Often formulating a legal policy response to a problem starts with finding the correct vocabulary. While complex economics, political, and sociological crises do not get managed with magic words, failure to give a name to a problem makes solutions elusive. In the case of international intellectual property, the problem of overly expansive intellectual property rights, sometimes adopted by nation states under trade and finance pressures, is seen solely as a solution to the ubiquity of piracy and theft of economic value. Values of access and commons management offer some countermeasures to broad property rights. But these responses sometimes feel piecemeal and less than systematic.
Enter Professor Sam Halabi, a scholar and teacher of international health law at University of Tulsa Law School, shifting to University of Missouri, Columbia Law School in January 2017. His recent article in the Tulane Law Review is one I like a lot, and I hope others active in international intellectual property law and health policy do as well. Professor Halabi’s contributions are conceptual and linguistic. International Intellectual Property Shelters, although with unfortunate resonances of “tax shelters,” describes pockets created by treaties and national law of exceptions to strong intellectual property rights. These pockets permit access to medicines, promotion of biodiversity, regulation of neonatal care, and control of tobacco—each threatened by the rampant spread of intellectual property rights. Upon this neologism, Professor Halabi delineates an established international intellectual regime that governs and limits intellectual property rights. His article not only informs us about the key features of this regime and the legal, political, and economic mechanisms that drive it.

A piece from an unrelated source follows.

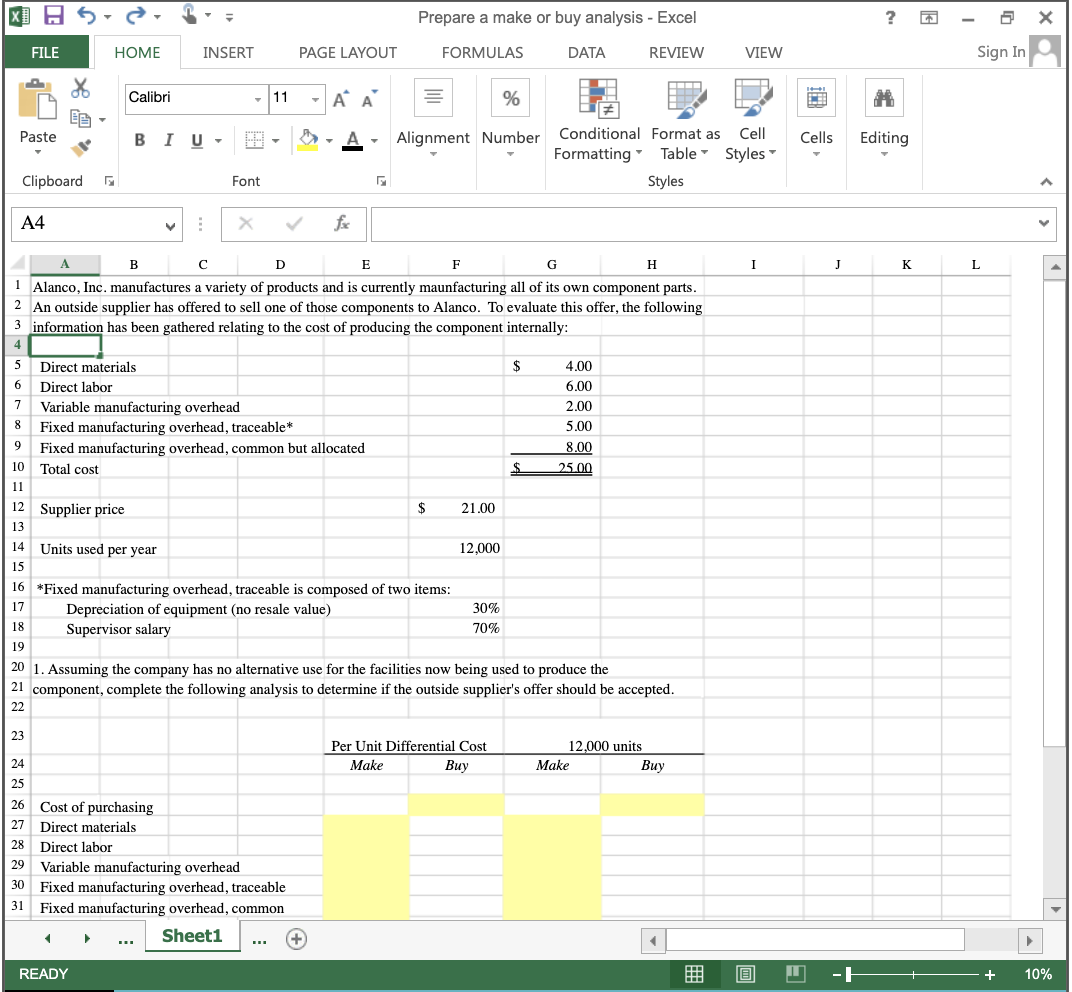
Task: Select the Sheet1 tab
Action: pos(192,938)
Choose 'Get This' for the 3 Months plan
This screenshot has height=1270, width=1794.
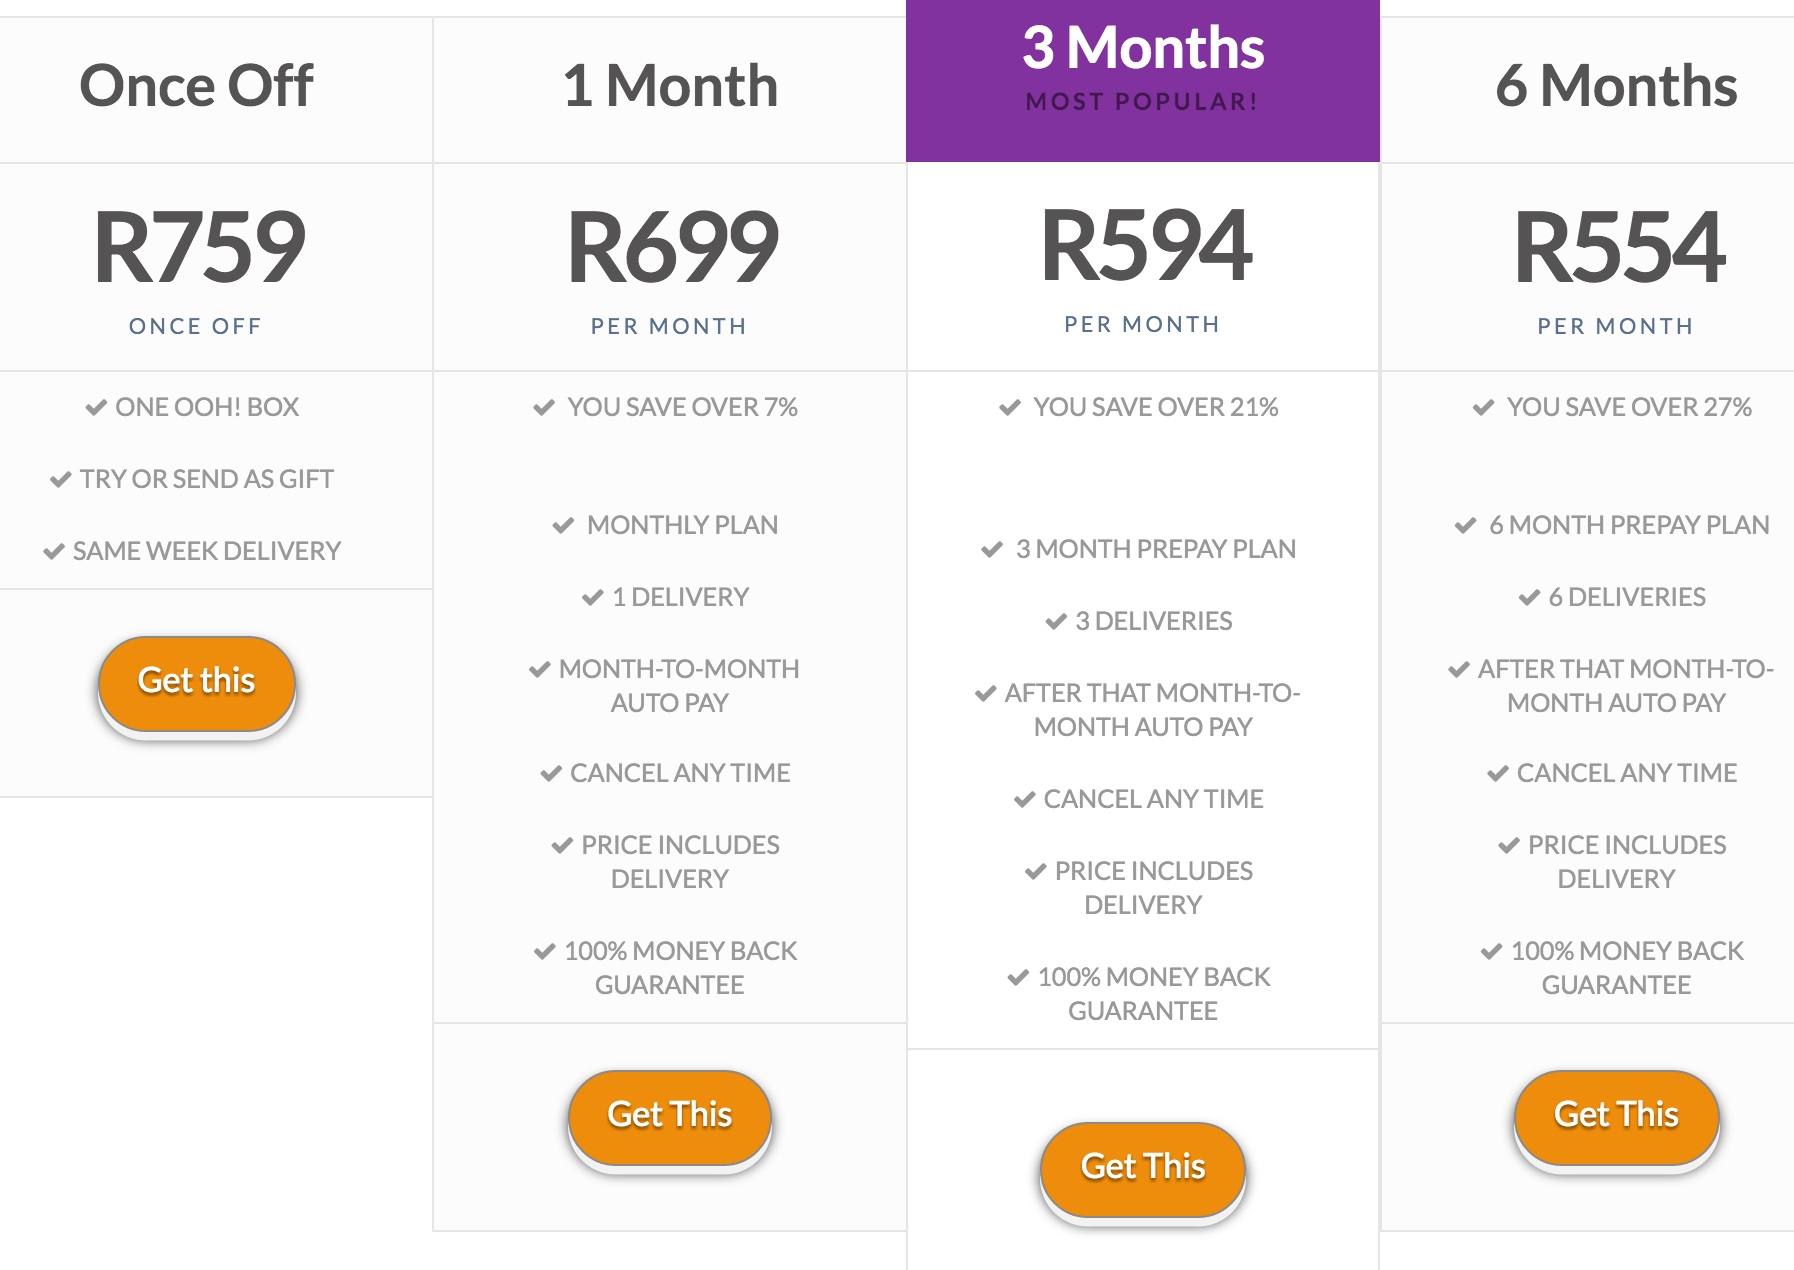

Professor Halabi’s article defines a unique and important niche in the field of international law. At the intersection of intellectual property and health law, his work illustrates how institutions are designed at the national and global levels to regulate intellectual property rights for the public interest. What the article reveals is a rich array of transnational regulations, mediated through treaties that support national legislation to limit intellectual property rights in the arena of health and safety. The Tulane piece provides several examples, including the 2002 Doha Declaration on Health and Safety, proposed treaty on medical research and innovation, the WHO’s influenza pandemic preparedness framework, and international codes for the marketing of breakfast. His two other examples on biodiversity and tobacco control illustrate for our purposes the tone and structure of his arguments.
The United Nations Convention on Biodiversity, Professor Halabi reminds us, has created an international framework that has served to create national legislation regulating patent rights in agriculture and genetic resources. These regulations promote regional diversity in agricultural products through treaties that allow for the saving and reuse of genetically modified seeds by farmers. In addition, they serve to allow multinational corporations to make use of traditional agricultural knowledge local to the community and share the benefits of commercialization with subnational constituencies, such as indigenous communities, farmers, and holders of traditional knowledge. Such benefit sharing serves to direct profits from exploitation of traditional knowledge back to the national economy from multinationals.
Tobacco control has also been the subject of an emerging international regulatory regime. This regime is marred by economic and legal tensions between tobacco companies seeking new markets for their products and national governments desiring to stem the adverse health consequences from tobacco consumption. While the agreements over biodiversity center on patent rights, limitations on trademark rights and tobacco advertising are the basis for the international regulatory system for tobacco. The development of this system, however, has been far from smooth as tobacco companies challenge the restrictions on their trademarks, through such requirements as plain packaging, by alleging violations of bilateral investment treaties with national governments. So far, the efforts of the companies have not been successful, and regulations on tobacco for the goals of health and safety serve as another example of an international intellectual property shelter regulating rights for the public interest.
As Professor Halabi describes, these shelters “regulate intellectual property by creating conditions for access to patentable subject matter, elimination or substantially modifying trademarks at their core level (i.e. by source identification), and redistributing the benefits of intellectual property that either draw from the resources of low- and middle-income countries or disproportionately affect their welfare, or both.” (P. 964.) He concludes, “international intellectual property shelters mediate the creation, flow, and concentration of global wealth between wealthy and low- or middle-income countries.” (P. 971.)
Professor Halabi has identified an important set of developments in international intellectual property law. He has also clearly delineated how these developments are implemented in practice, both at the transnational level through treaty regimes and at the national level through legislation. This article should receive attention from a range of scholars, especially those working in international intellectual property law and health law. Professor Halabi’s work also has much to offer for policymakers and those interested in institutional design of regulations. I look forward to seeing how Professor Halabi develops this line of research, especially as he moves from article to book. The end product should present a much-needed normative and political framework for understanding international intellectual property. For now, however, this article provides much fodder for debate among scholars and policymakers.